20 Juni 2015

Bosan

Sore ini, matahari berbaik hati menemani dalam kesibukanku yang tidak terlalu sibuk, atau lebih tepatnya disibuk-sibukkan agar terlihat sibuk. Matahari satu-satunya yang tahu betul bagaimana sebisanya kulawan kebosanan, melawan kantuk yang sangat sebab tidurku masih kurang pagi tadi. Entah berapa kali sudah aku menguap seharian ini. Matahari dengan sinarnya yang kekuningan masuk menembus kaca jendela di sebelah kananku, memantul di lantai keramik kuning yang sedang kuinjak, membawa panasnya yang kini mulai terasa menembus sepatu dan kaos kaki panjang sebetis yang sedang kupakai, kaos kaki ini, kekasihku yang memberikannya.

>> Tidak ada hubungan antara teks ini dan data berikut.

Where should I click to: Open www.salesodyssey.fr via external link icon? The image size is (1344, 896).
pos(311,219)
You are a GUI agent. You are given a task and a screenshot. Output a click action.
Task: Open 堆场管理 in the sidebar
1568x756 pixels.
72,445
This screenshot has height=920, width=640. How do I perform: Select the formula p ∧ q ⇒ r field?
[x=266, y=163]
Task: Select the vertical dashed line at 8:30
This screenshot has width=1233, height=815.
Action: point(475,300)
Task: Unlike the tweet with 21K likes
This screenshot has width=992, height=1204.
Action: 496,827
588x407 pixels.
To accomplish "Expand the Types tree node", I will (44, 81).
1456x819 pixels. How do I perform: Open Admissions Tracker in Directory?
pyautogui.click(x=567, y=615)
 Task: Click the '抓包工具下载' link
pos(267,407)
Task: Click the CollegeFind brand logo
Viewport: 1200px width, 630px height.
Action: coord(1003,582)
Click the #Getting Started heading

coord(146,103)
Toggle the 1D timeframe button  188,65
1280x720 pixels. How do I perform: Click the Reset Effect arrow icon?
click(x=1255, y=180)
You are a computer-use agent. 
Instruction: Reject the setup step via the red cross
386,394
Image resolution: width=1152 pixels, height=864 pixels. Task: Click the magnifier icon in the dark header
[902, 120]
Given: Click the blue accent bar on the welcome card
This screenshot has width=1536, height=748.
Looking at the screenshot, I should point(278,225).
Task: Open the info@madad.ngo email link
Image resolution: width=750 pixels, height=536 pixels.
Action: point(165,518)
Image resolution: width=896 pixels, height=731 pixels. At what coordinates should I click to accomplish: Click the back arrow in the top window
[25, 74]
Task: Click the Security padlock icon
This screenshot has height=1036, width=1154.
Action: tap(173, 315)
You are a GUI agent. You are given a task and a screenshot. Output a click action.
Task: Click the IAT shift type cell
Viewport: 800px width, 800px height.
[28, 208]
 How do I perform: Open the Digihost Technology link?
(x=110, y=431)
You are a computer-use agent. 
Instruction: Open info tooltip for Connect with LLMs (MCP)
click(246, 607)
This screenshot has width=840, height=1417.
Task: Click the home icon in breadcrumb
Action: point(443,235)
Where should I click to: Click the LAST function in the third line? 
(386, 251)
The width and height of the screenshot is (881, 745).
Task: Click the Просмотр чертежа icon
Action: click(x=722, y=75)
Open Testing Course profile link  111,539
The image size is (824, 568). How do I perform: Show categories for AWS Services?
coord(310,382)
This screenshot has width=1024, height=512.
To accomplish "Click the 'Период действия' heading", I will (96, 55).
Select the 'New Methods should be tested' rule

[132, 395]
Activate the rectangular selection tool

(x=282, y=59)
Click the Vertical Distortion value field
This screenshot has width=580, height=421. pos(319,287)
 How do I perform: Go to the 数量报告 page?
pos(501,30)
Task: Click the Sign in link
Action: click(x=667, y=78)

Kini, ada bayangan di bawahku, tepat di bawah bangku hitam yang sedang kududuki ini, cukup nyaman. Di atas meja yang sedang kupakai untuk menyibukkan diri, matahari mengajak bermain dengan sinar keemasannya, berlarian di keyboard dan jari-jariku, tak kupedulikan, aku terus menyibukkan diri.

Di luar, dari jendela yang tepat di hadapan kananku, bisa kulihat dua pria sedang sibuk dengan urusan mereka, melayani orang-orang yang berdatangan sambil membawa kendaraan bermotor mereka. Aku tahu, dua pria itu memang sibuk, bukan seperti aku. Dua pria tadi memakai kemeja merah juga celana merah, itu seragam yang mencolok mata. Mereka membawa serta senyum di bibir selalu, entah mereka memang sedang berbahagia atau dibahagia-bahagiain agar terlihat bahagia. Entahlah. Yang jelas aku sedang bosan, bahkan saat melihat mereka berdua.

Semakin sore, matahari semakin rendah, bayangan kakiku pun makin menjauh dan cahayanya terus memudar. Terdengar dari luar kendaraan berlomba-lomba menuju pulang, siapa yang lebih dulu sampai ke rumah dan merebahkan tubuh. Sekencang mungkin menancap gas membuat kenalpot menjerit. Tapi memang, pulang dan beristirahat adalah pilihan yang paling menyenangkan saat ini. Tidur dan membunuh semua rasa bosan yang ada.
Tapi belum, aku masih harus membiarkan bosan ini terus menang atas diriku dan menguasai keadaan.